EXERCISE GOAL
Rewrite the lines starting at the one that contains "This screenshot has height=800, width=1399." and ending at the one that contains "pyautogui.click(x=47, y=169)", swapping "screenshot" for "image" and leaving the rest the same.

Lines of data
====================

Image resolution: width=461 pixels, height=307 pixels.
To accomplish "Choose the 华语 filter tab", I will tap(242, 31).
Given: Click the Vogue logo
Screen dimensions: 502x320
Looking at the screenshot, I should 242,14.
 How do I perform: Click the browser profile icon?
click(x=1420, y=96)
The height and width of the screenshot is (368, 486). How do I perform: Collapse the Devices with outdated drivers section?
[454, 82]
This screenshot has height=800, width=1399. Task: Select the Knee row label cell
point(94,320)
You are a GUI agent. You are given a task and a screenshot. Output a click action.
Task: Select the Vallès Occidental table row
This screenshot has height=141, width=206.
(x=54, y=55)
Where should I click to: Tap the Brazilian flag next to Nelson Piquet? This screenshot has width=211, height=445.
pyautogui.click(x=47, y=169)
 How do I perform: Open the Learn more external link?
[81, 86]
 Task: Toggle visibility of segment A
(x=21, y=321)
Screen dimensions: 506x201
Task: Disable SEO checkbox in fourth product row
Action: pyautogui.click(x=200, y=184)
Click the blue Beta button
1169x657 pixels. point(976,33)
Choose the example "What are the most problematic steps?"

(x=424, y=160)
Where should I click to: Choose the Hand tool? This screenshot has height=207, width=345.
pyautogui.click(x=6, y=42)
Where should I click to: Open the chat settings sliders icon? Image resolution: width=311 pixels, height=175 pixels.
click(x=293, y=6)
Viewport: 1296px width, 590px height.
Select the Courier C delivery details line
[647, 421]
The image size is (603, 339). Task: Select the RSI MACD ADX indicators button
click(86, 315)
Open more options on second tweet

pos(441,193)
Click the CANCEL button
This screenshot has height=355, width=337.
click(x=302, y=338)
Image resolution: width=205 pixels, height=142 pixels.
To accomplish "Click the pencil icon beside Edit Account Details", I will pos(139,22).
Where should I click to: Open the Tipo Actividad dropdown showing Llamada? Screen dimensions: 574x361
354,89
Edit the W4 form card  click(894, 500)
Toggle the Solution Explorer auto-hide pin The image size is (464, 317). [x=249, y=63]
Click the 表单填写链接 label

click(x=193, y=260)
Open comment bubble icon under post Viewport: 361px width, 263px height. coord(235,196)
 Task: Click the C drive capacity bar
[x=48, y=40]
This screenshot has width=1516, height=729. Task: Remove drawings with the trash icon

====================

THE OUTPUT
This image has height=800, width=1399. Task: Select the Knee row label cell
point(94,320)
You are a GUI agent. You are given a task and a image. Output a click action.
Task: Select the Vallès Occidental table row
This image has height=141, width=206.
(x=54, y=55)
Where should I click to: Tap the Brazilian flag next to Nelson Piquet? This image has width=211, height=445.
pyautogui.click(x=47, y=169)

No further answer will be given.